A lot has changed in Amsterdam since 1945, but some things remain the same.
During World War II, Amsterdam police, at the behest of German officers, hunted Jews. Today, the children and grandchildren of Moroccan immigrants are doing so. Some news outlets described the violence in Amsterdam as a confrontation between soccer hooligans, but that isn’t true. The fans of the soccer teams that played Thursday night—Maccabi Tel Aviv and the Dutch club Ajax Amsterdam—get along. Ajax’s connections to Judaism date back to the 1930s. The day before the match, fans of both clubs gathered in Amsterdam’s central square and sang the Jewish folk song “Hava Nagila,” which translates to “let us rejoice.”
The violence that erupted early Friday wasn’t due to tribal football hatred.
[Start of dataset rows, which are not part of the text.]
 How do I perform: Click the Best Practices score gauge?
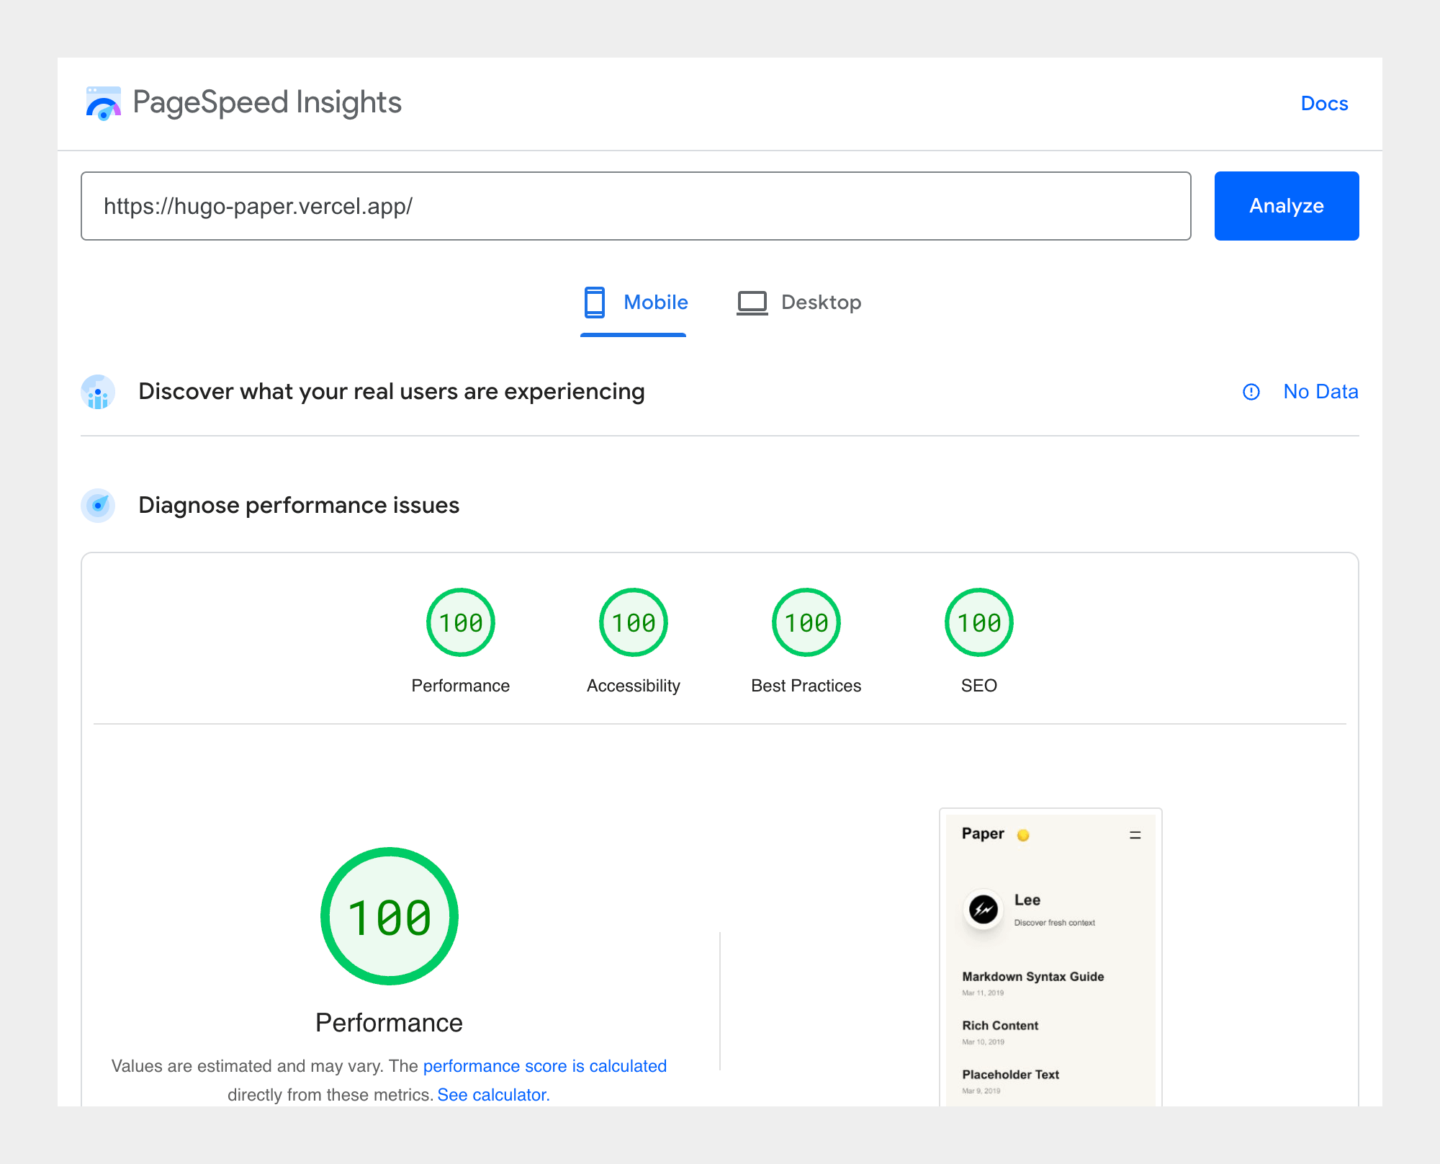pyautogui.click(x=806, y=623)
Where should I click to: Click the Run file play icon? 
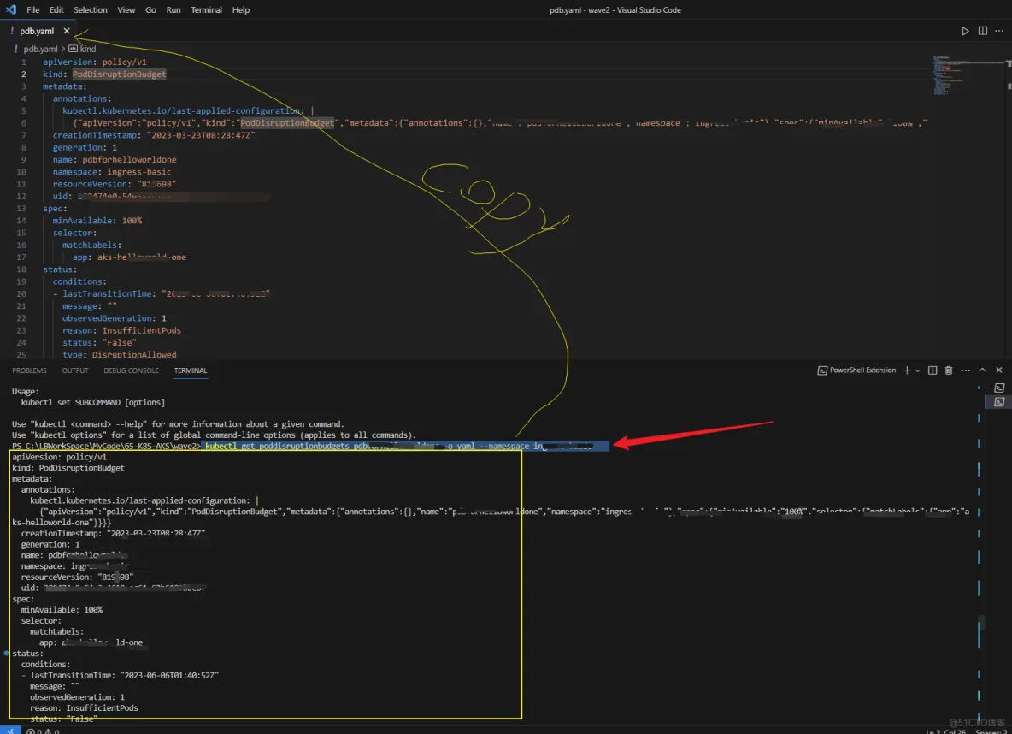tap(966, 31)
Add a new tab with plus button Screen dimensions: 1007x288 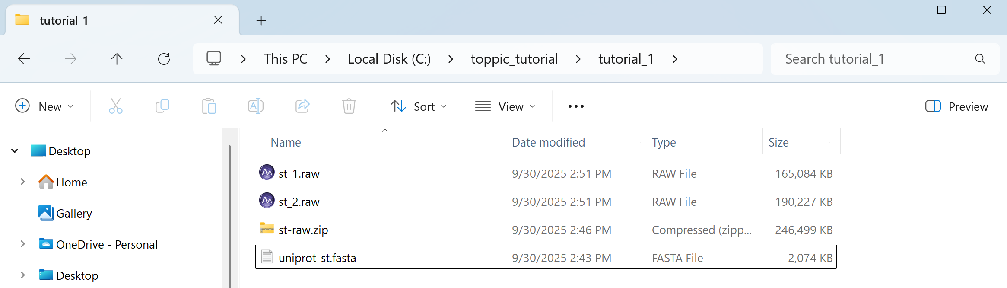coord(261,20)
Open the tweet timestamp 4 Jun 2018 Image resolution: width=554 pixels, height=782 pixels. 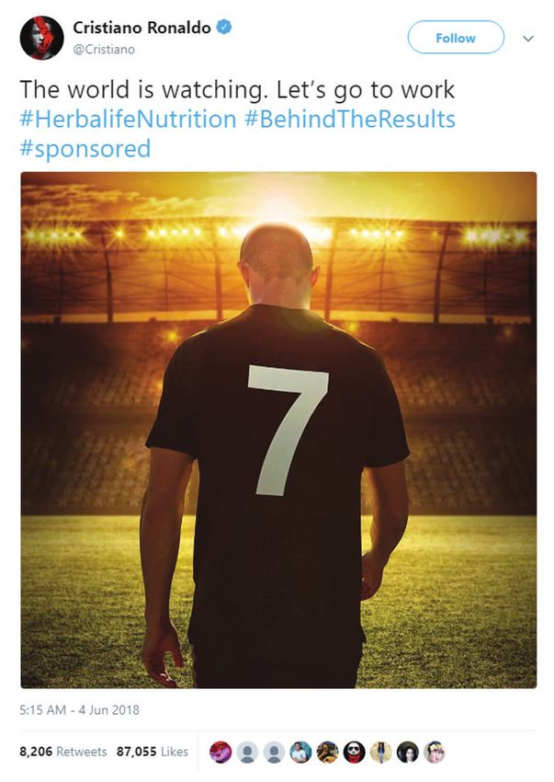click(79, 709)
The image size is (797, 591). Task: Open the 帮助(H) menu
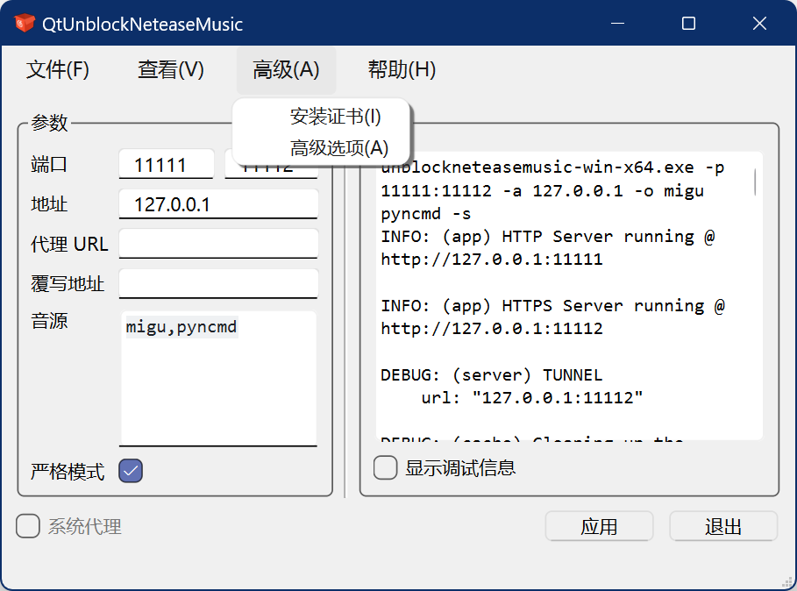click(402, 70)
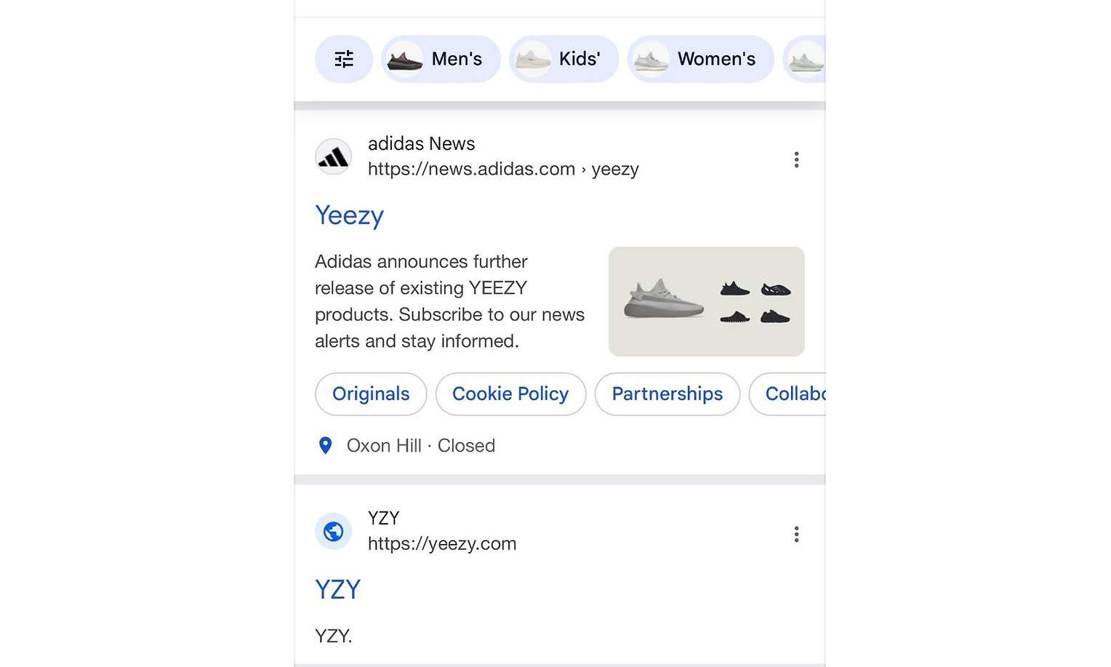Screen dimensions: 1111x667
Task: Click the blue location pin icon
Action: [325, 446]
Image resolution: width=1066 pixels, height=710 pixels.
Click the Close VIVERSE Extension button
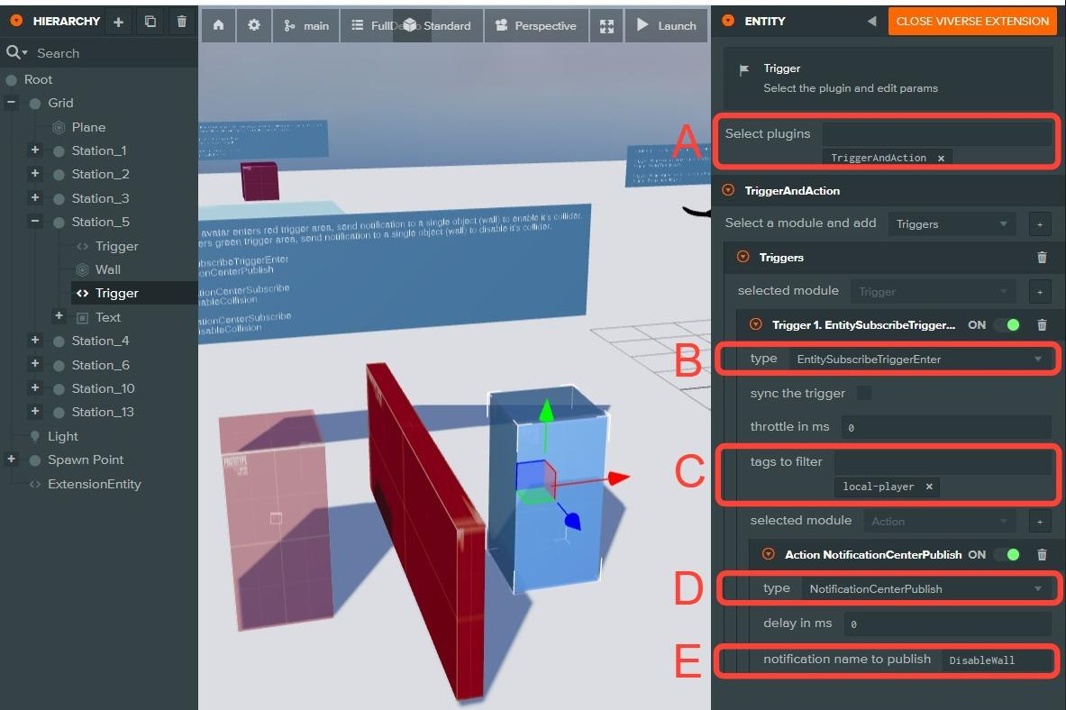972,22
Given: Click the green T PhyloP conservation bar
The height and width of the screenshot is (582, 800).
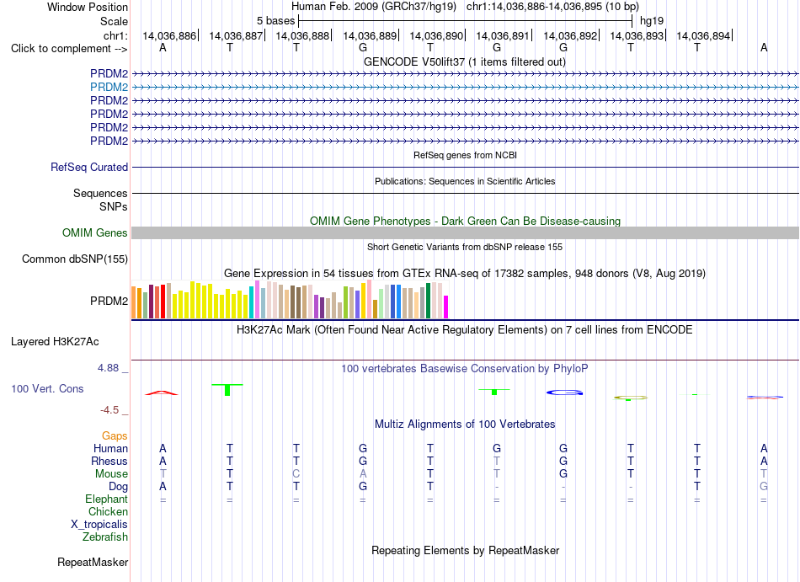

It emerged from deep-seated, historically entrenched antisemitism.
Amsterdam is a relatively small city with about 920,000 inhabitants. No more than 10% of its population is Muslim, primarily from Morocco and Turkey. The first migrants from these regions were guest workers who arrived in the 1960s during the Netherlands’ postwar reconstruction. Once their work contracts expired, they stayed, bringing over their wives and children.
Small enclaves of Moroccan life have formed in the new western part of Amsterdam, south of the city’s busy harbor. In some streets, elderly men from the first wave of immigration head to coffeehouses and mosques dressed in traditional garb. When they arrived in the Netherlands, they were clean-shaven young men in Western suits. Now, returning to their cultural roots after a life of hard physical labor, they sport beards and clasp prayer beads.